Lesser |
There is nothing like birding to distinguish the people who notice things from the people who are too busy jamming their thumbs up their butts. I have been both of those people in the same day. "Oh, it's a lesser goldfinch," I heard someone say on my first Birdathon, and I was duly puzzled. Goldfinches I know. This sounded like a slight. Get to know that goldfinch, I wanted to say, before you start casting nasturtiums.
Regular |
And so it is I had another smack-my-head observation the other day. I used to notice when the American ("regular") Goldfinches came back for the season. Hard not to. They're ridiculously bright yellow. It's spring, the scent of daphne is in the air, and all of a sudden your tree is filled with sunshine on the wing. It's like the swallows coming back to Camp Castrato, or wherever, except in your very yard.

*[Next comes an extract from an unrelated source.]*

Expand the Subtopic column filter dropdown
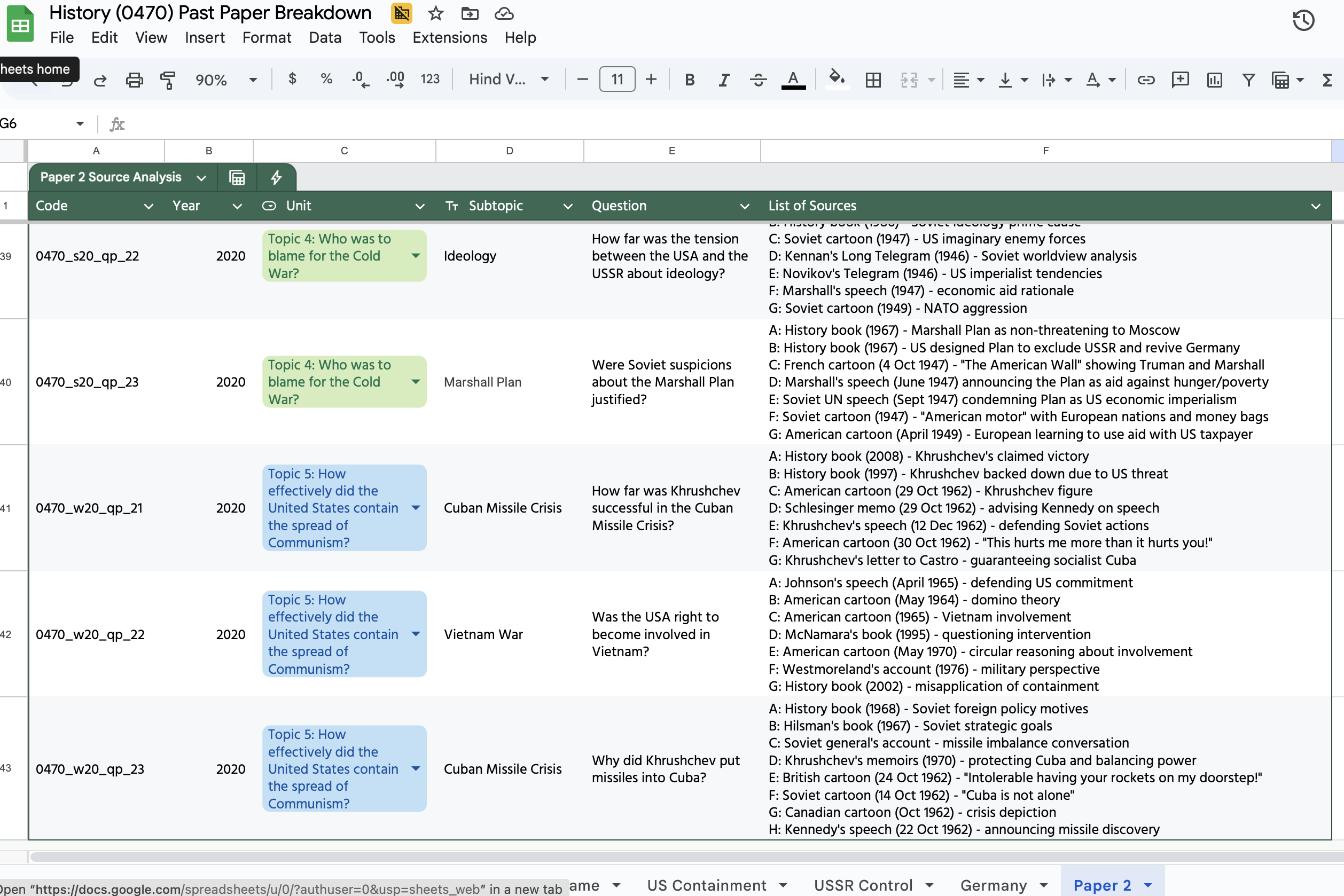1344x896 pixels. pos(568,206)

Birds molt at least once a year. All of them. They have to. They can't go whackety whackety with those wings all year long and not need to replenish. And many of them have a spring suit and an autumn suit. The males' nesting season duds are frequently more eye-catching. No particular point in being both eye-catching and tasty in the winter, so then they tend toward dull.

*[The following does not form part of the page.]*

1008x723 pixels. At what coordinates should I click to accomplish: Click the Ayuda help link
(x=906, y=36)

But when they molt, most of them don't just drop their drawers and haul on a new outfit. It happens feather by feather: the old one gets pushed out, and the new one grows in. And so that nice even beige color of the male winter goldfinch goes spotty and mottly for a while before it's finally all Hey-Baby yellow.

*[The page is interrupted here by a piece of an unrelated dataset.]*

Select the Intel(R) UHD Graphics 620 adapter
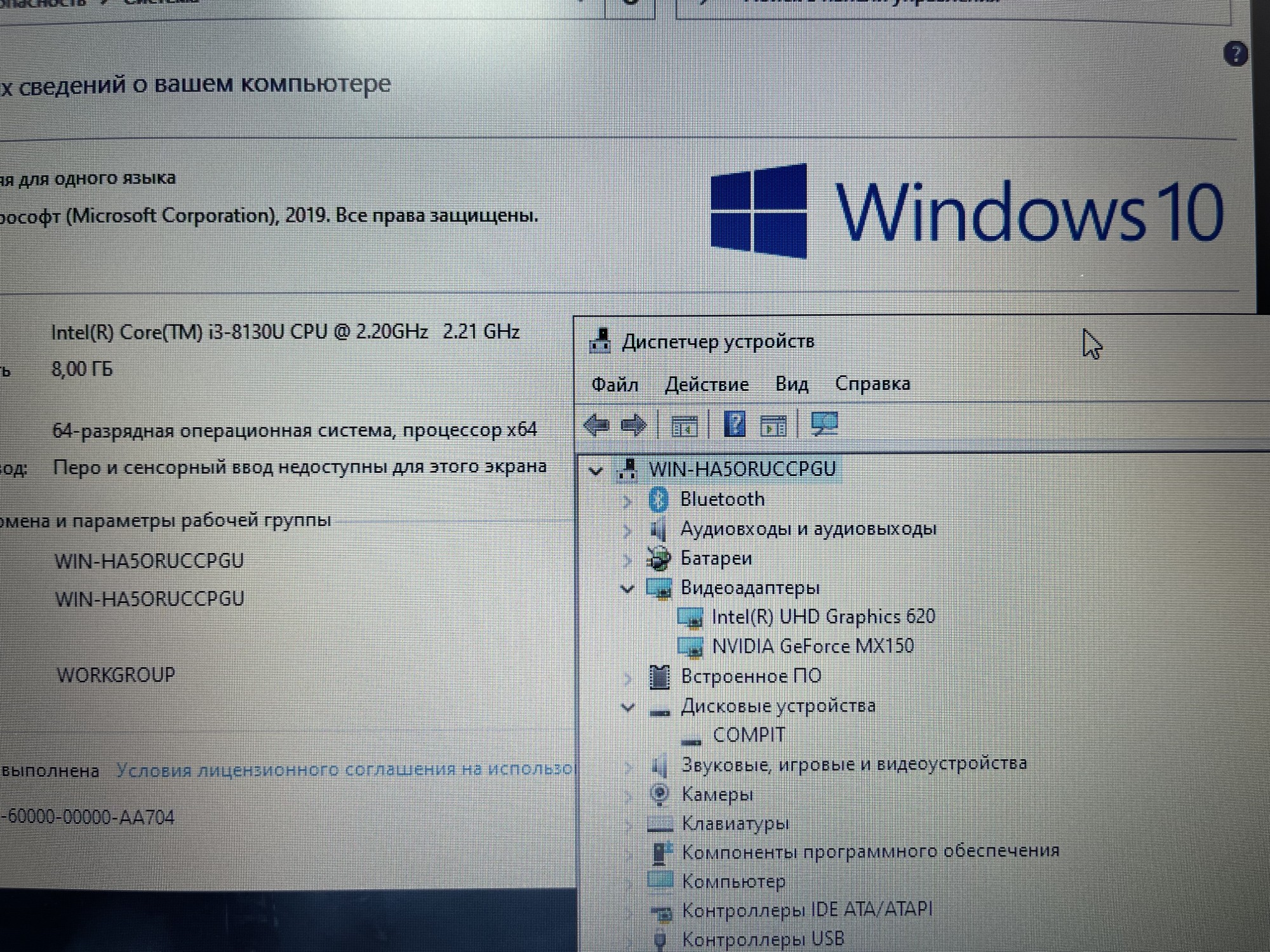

I feel privileged to have finally been able to notice my birds yellowing up. It's probably because we moved the bird feeder a foot away from the window. That is a real boon to the near-sighted person. Turns out that you can cut down on bird-window strikes by putting your feeders that close. I'm not sure why, but it seems to have helped. The cat-window strikes from the inside are through the roof, but the birds are doing great.